**Exercise requirements**
How many lines in the material below contain the word "Task"? Write only the number.

● ● ● ● ● ● ●

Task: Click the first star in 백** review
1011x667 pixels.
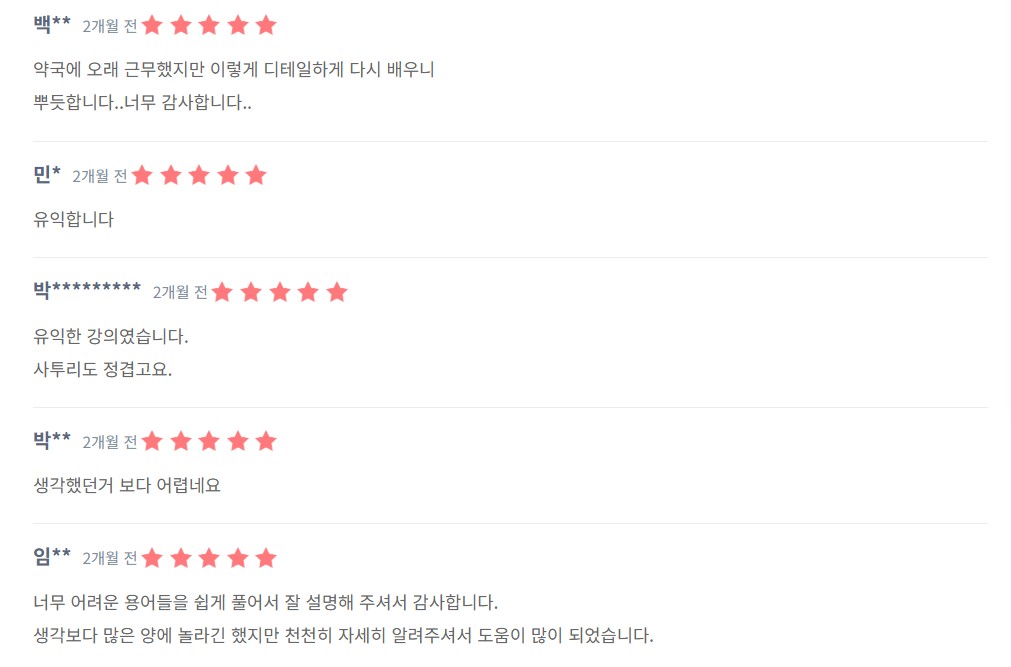Action: coord(152,26)
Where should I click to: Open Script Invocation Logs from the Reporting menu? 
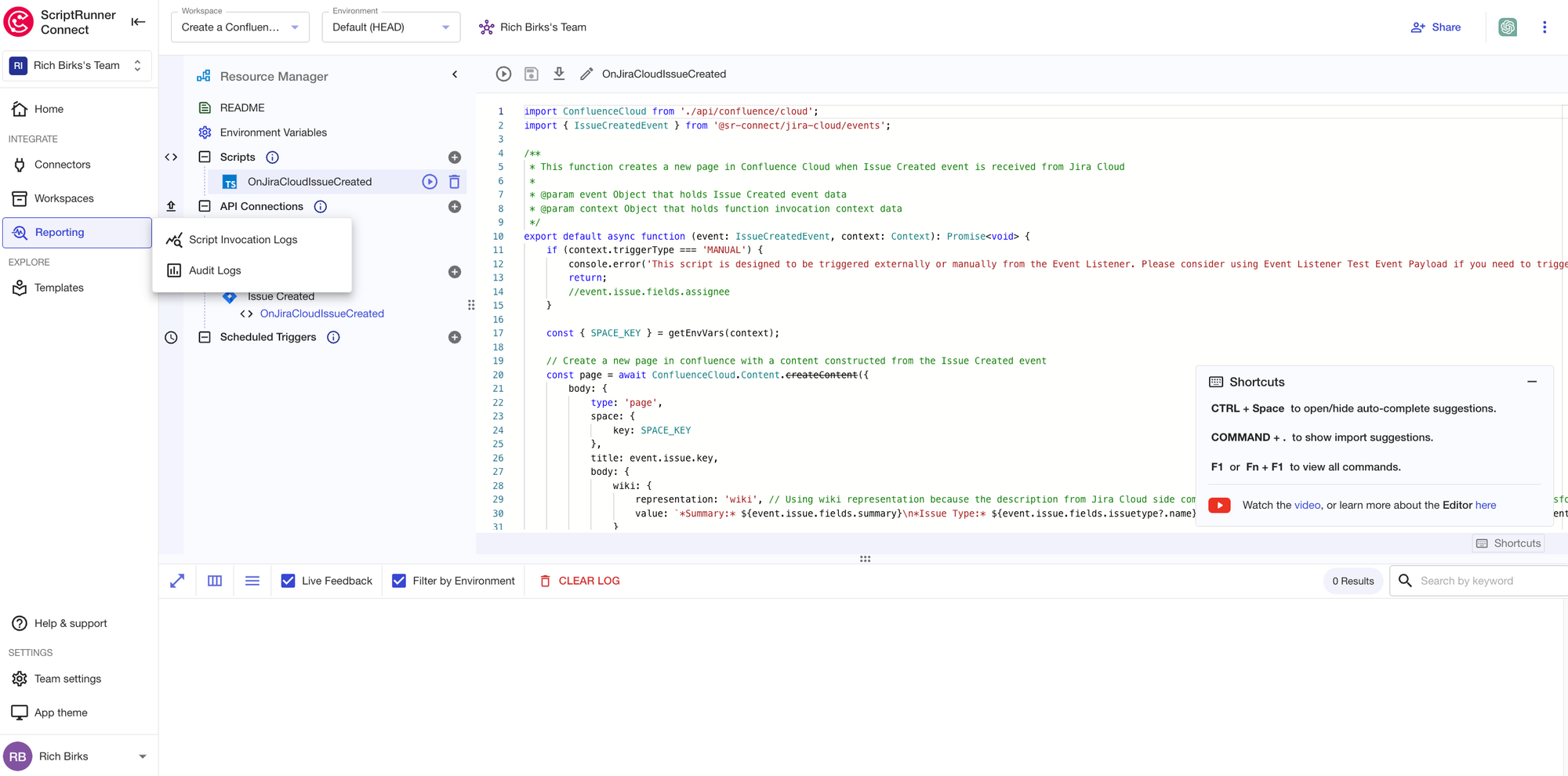[243, 240]
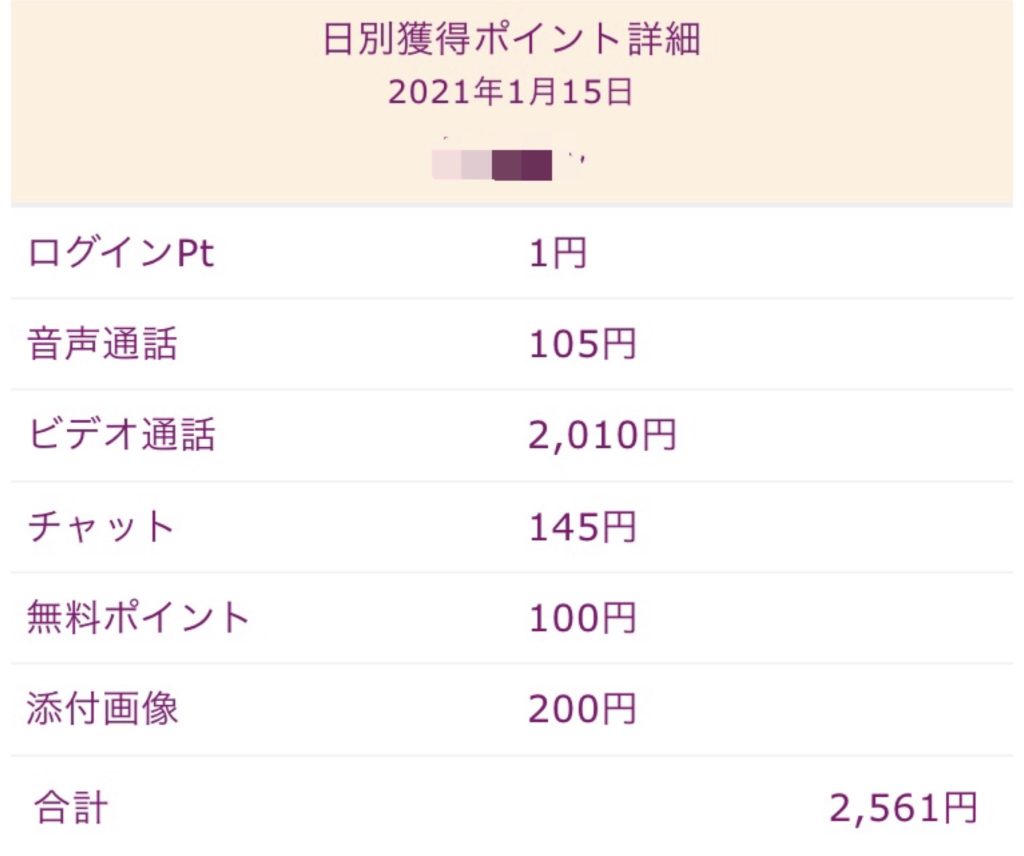Click the darkest purple block in blurred name
This screenshot has width=1024, height=856.
click(538, 163)
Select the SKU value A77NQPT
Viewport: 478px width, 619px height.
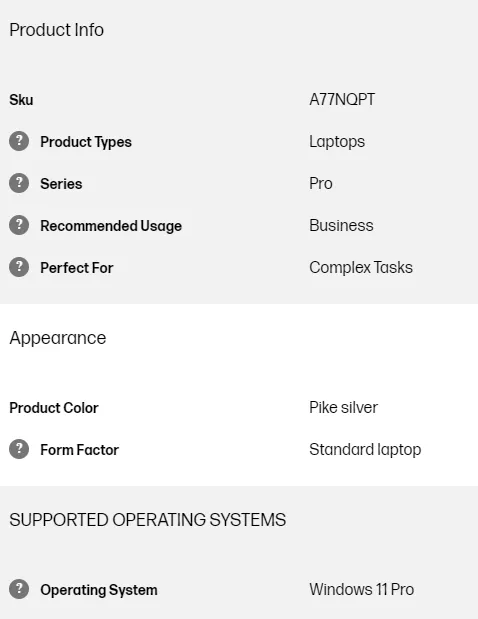(x=342, y=99)
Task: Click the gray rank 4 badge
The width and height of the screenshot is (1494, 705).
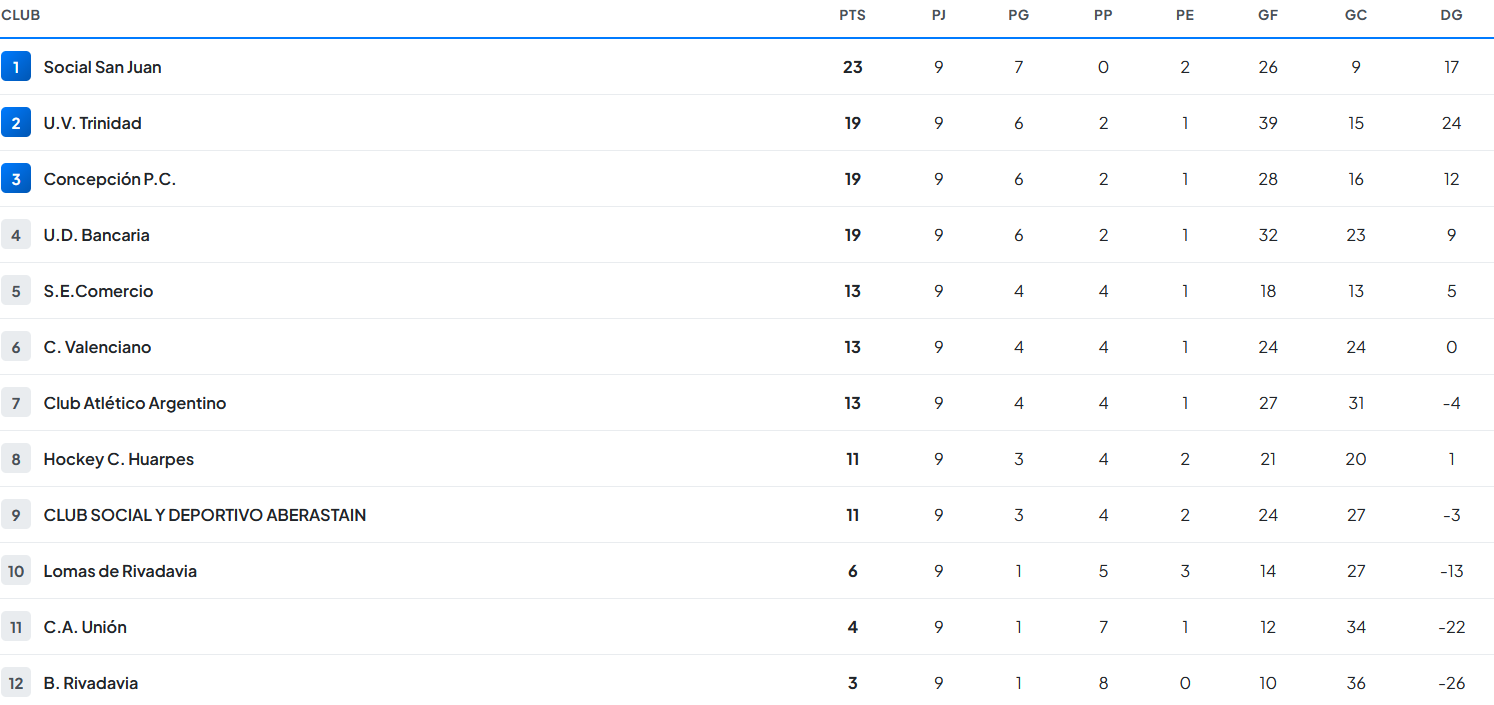Action: [16, 235]
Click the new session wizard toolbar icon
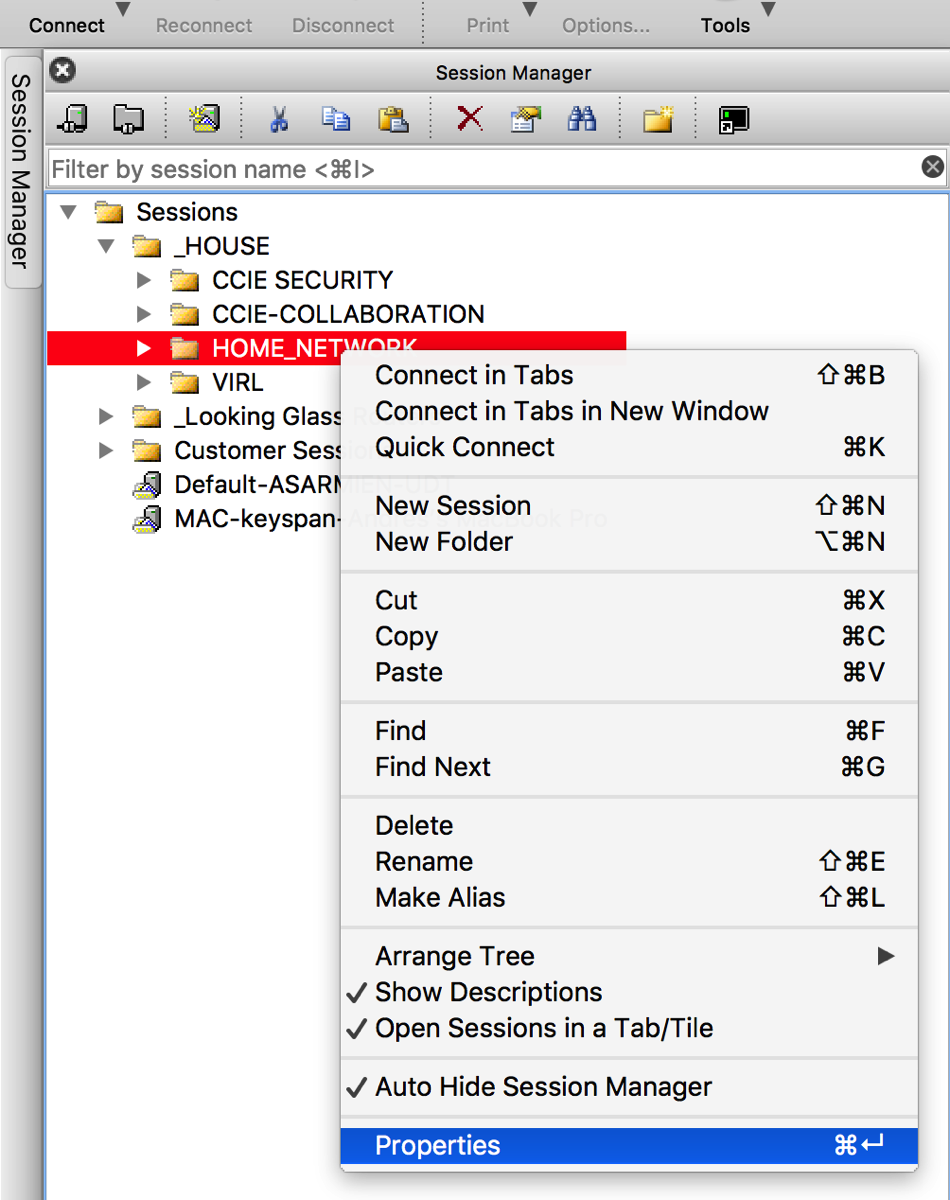This screenshot has width=950, height=1200. point(204,120)
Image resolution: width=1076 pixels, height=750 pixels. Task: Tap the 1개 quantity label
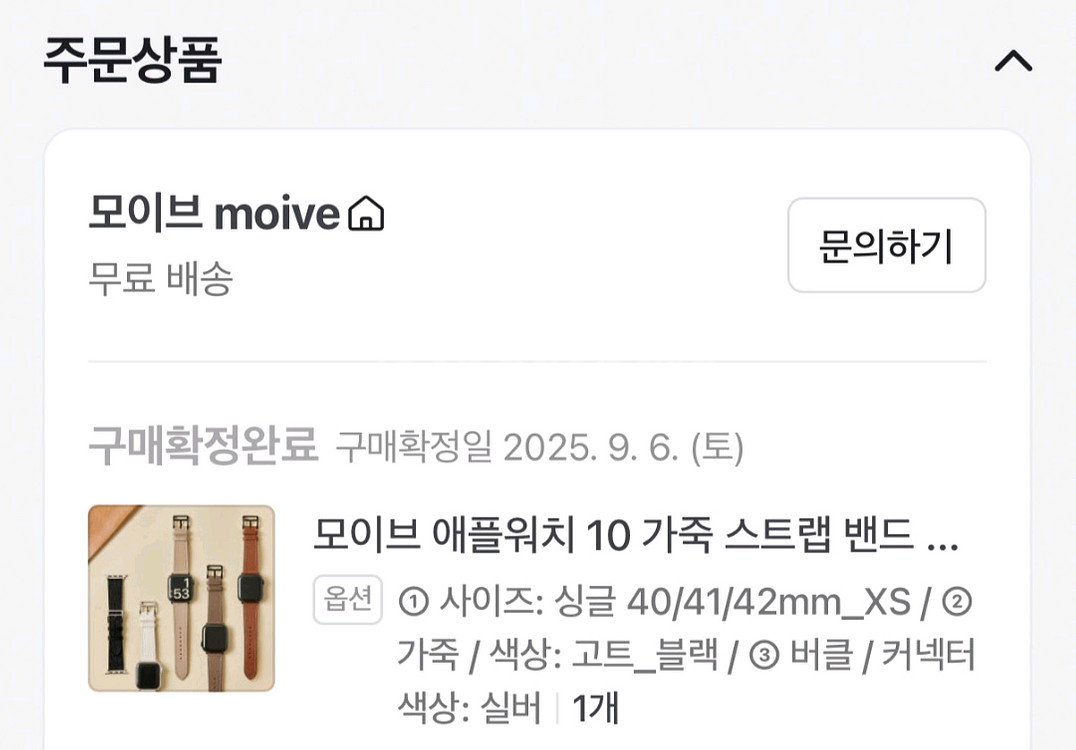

● ● ● ● ● ● ●

**Expected output**
3